This site hosts a working philosophical framework proposed by Chris Franklin.


Abstract

Dynamic Ontological Instancing (DOI) proposes that reality is ontologically singular but experientially partitioned into temporary contexts called instances. These instances allow observers to experience agency, transformation, and continuity without the systemic collapse that would occur if all experiential variables were processed continuously at a global scale.

The core conceptual sequence of an instance is defined as: Emergence → Perception → Choice → Trial → Transformation → Continuity → Reinstancing

This paper expands upon the framework to explore how conscious observers navigate these partitioned realities, interpret their embedded signals, and ultimately construct meaning.


1. Why Instances May Be Necessary

The fundamental proposition of DOI is that a fully global, uninterrupted experiential context cannot scale indefinitely without overwhelming the observer.

Instancing may provide manageable experiential frames that allow conscious beings to navigate a vastly complex reality. Without instances, experience may be too continuous, flooded with infinite variables, rendering agency and transformational focus impossible. Instances serve as localized epistemic boundaries—creating structured, temporarily bounded contexts where decisions, structural challenges, and meaning-making become possible.


2. Reading the Instance: Perception as Interpretation

When an observer enters an instance (Emergence), they are rarely, if ever, given explicit instructions about the nature of the reality they now inhabit.

Because the instance is functionally structured, the act of Perception is not merely passive observation; it is an active form of interpretation. Observers must study the conditions around them to determine the nature of the challenge embedded within the instance. The instance contains structural signals that allow the observer to infer the likely narrative of the situation they find themselves in.

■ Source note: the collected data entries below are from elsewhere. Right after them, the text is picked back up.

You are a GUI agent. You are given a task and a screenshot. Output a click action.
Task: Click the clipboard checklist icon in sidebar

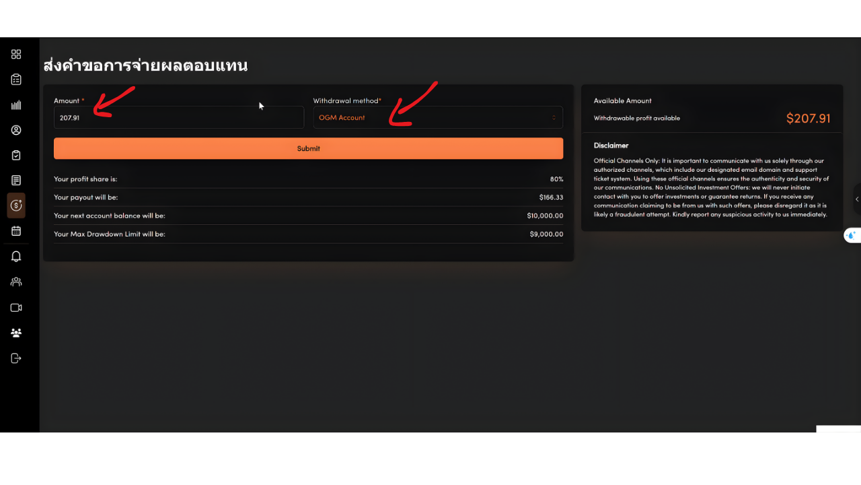click(16, 79)
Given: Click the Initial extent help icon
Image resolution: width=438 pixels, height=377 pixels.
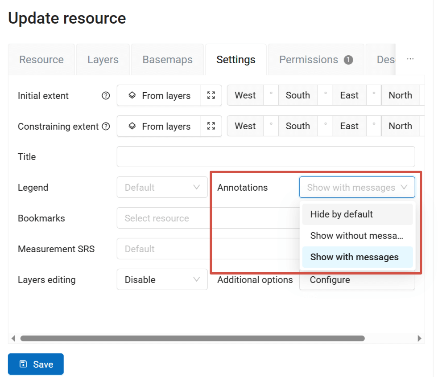Looking at the screenshot, I should click(106, 96).
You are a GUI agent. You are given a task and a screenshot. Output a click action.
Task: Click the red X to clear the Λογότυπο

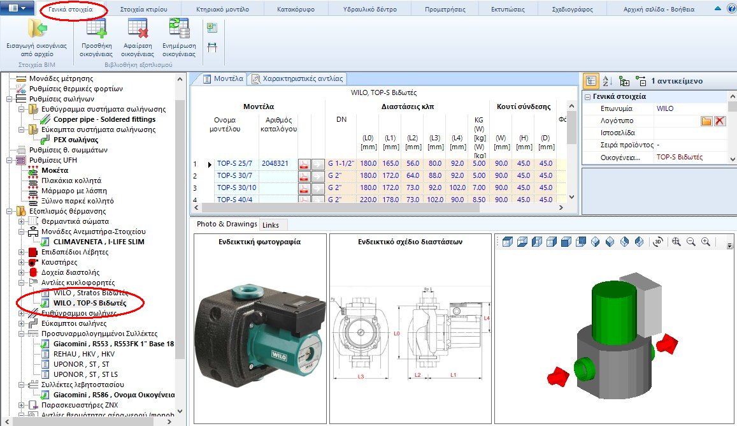[x=720, y=121]
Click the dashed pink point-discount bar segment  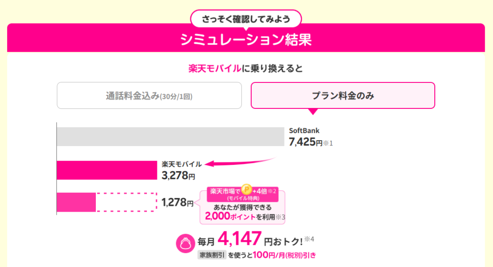[x=126, y=202]
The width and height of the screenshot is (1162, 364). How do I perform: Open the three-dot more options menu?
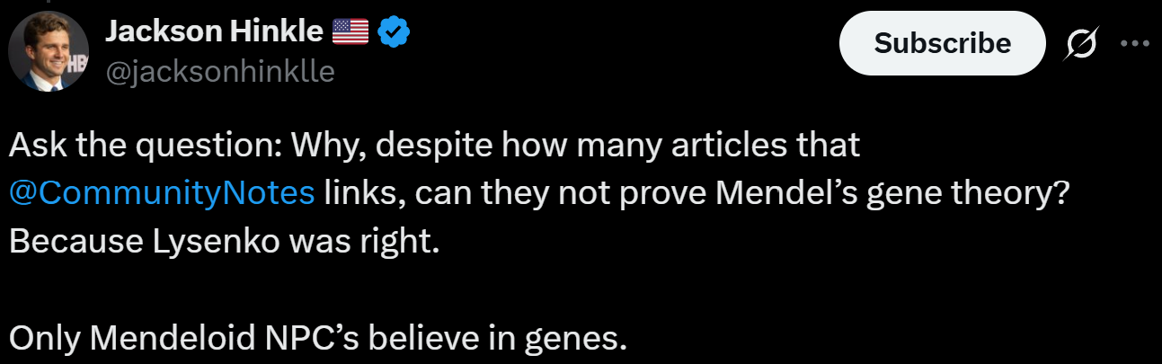pyautogui.click(x=1135, y=43)
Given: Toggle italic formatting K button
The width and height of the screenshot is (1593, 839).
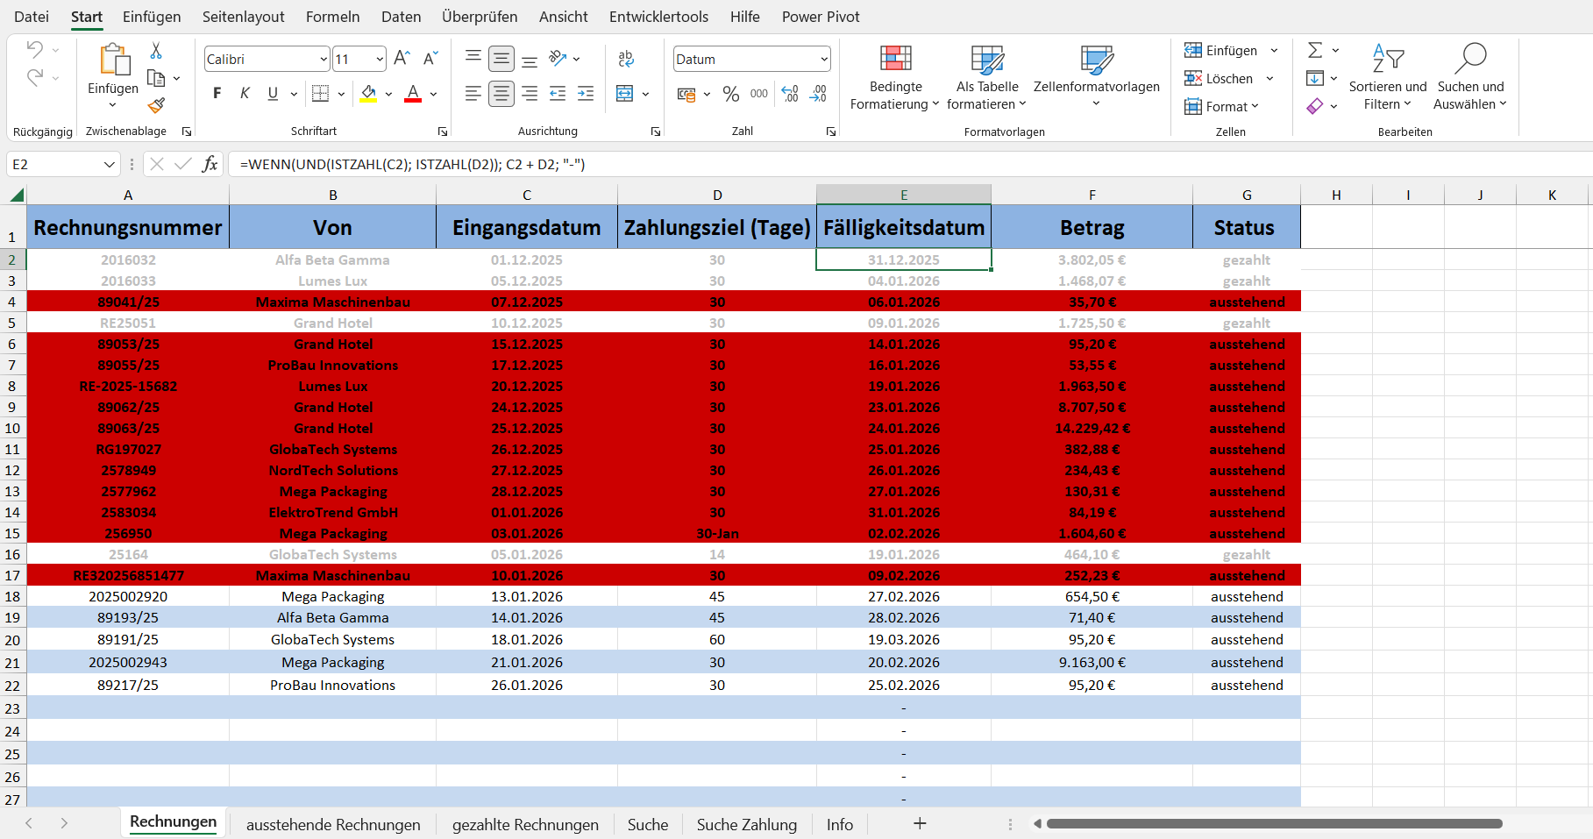Looking at the screenshot, I should [x=245, y=94].
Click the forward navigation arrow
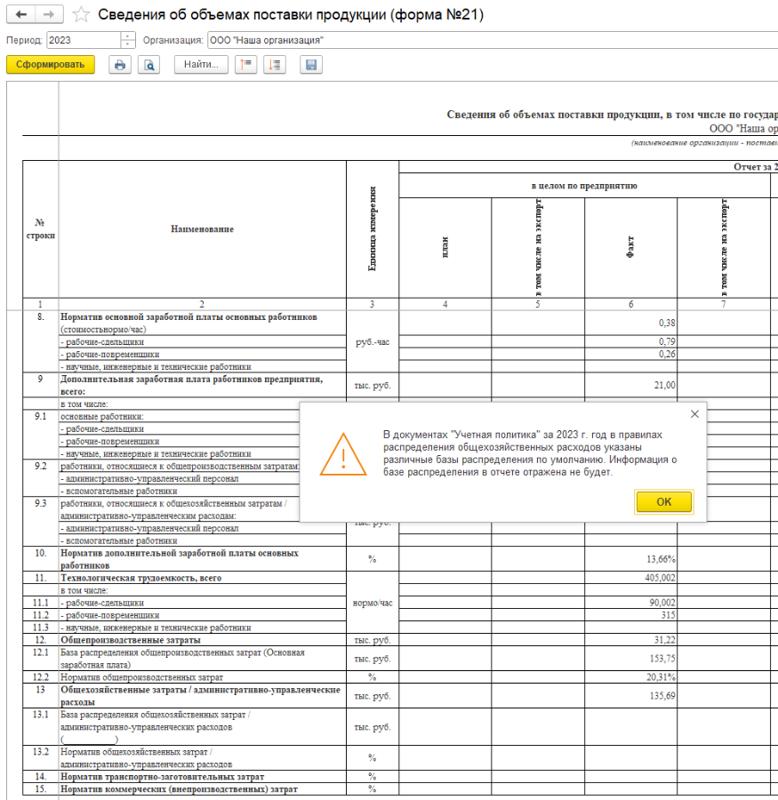 48,15
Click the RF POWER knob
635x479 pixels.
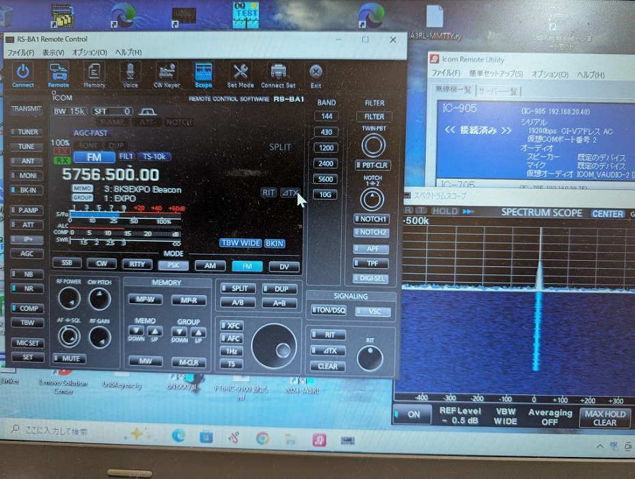click(68, 298)
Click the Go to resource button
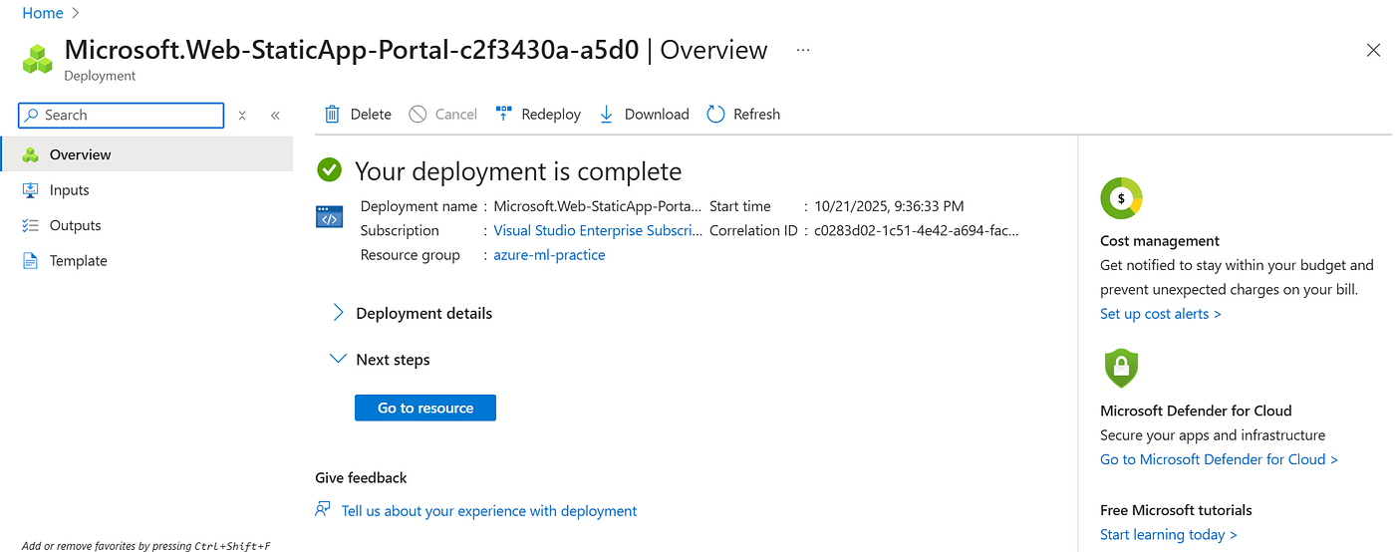Viewport: 1395px width, 552px height. (x=425, y=408)
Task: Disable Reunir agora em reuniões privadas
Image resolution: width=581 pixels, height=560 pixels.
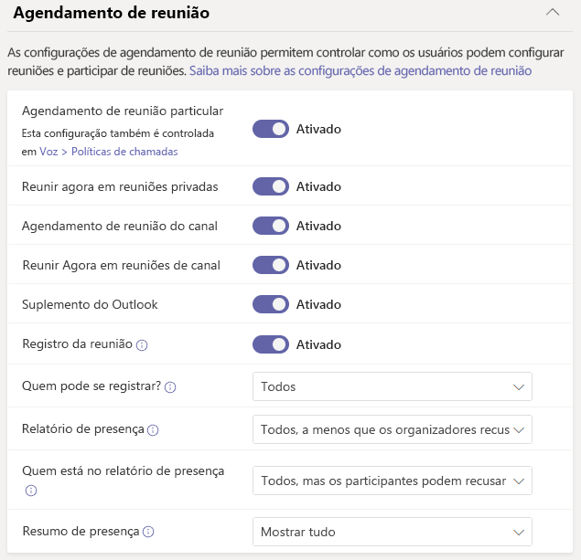Action: tap(271, 186)
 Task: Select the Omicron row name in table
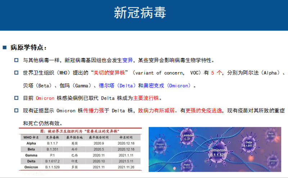point(31,167)
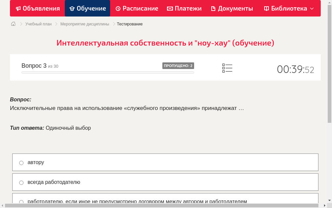Click the question progress bar
The width and height of the screenshot is (332, 208).
click(x=107, y=72)
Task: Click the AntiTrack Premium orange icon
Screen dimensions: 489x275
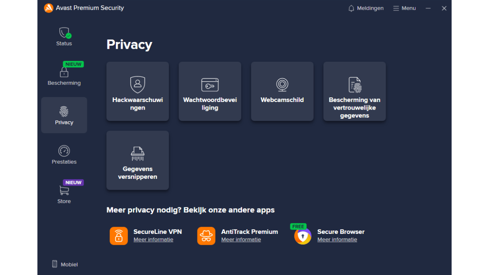Action: tap(206, 236)
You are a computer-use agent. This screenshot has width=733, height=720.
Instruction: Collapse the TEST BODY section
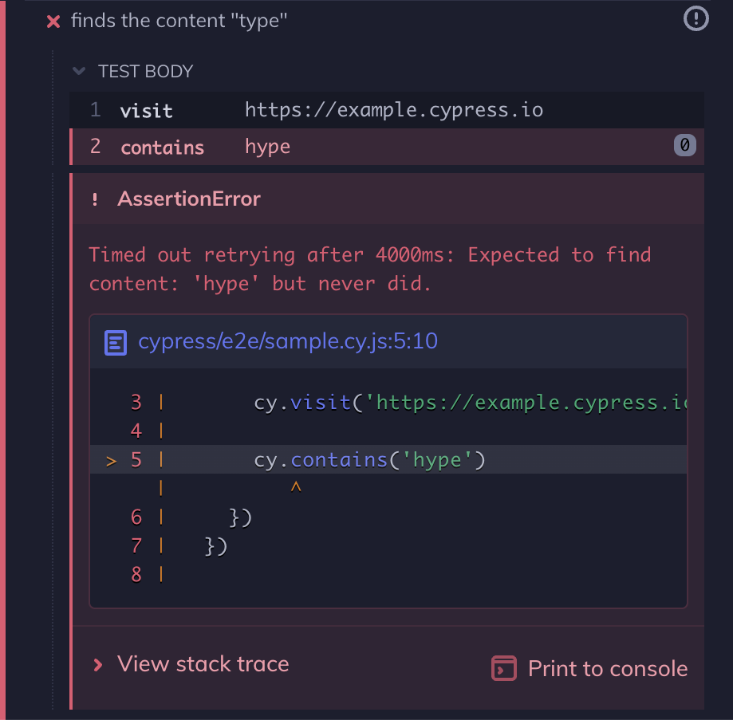78,71

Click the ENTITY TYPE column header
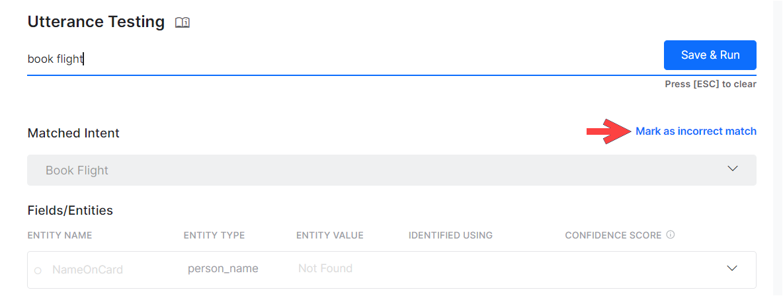pos(214,235)
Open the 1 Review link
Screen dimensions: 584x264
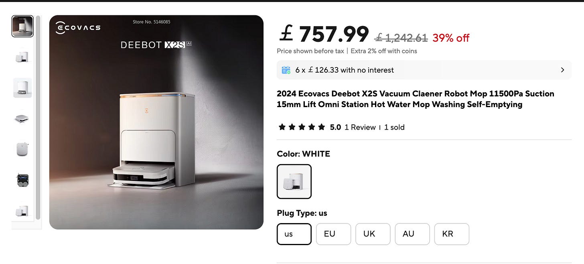[x=360, y=127]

These signals generally arise from two distinct categories:

Environmental Signals

Environmental conditions provide non-verbal clues about the narrative structure of an instance. Objects, geographical constraints, recurring patterns, and ambient emotional tones suggest possible actions and intended goals.

Example Illustration: A person who suddenly finds themselves standing on a hardwood court, surrounded by painted boundary lines, carrying a textured orange ball while facing elevated iron hoops, can infer the structural logic. The environmental signals suggest that the objective likely involves directing the ball toward the hoop. The signals suggest structure without explicitly dictating subjective meaning.

Team Signals

The composition of participants within an instance also provides vital interpretative clues. The specific abilities, roles, and dispositions of the others present in the instance often reveal the type of challenge the environment was generated to address. This framework acknowledges recurring participant roles—such as the stabilizer, the integrator, the challenger, and the executor.

Example Illustration: If an observer emerges in a group that distinctly includes a navigator, a carpenter, and an experienced sailor, the composition of the team itself is a signal. The situation almost certainly involves operating, repairing, or surviving upon a vessel.


3. Narrative Emergence: The Two-Phase Meaning Model

Because an instance is inferred rather than dictated, DOI posits a two-phase structure for how meaning is established.

Phase 1 — Objective Structure

The instance presents objective environmental constraints and social signals that suggest a possible narrative challenge. This structure is discovered.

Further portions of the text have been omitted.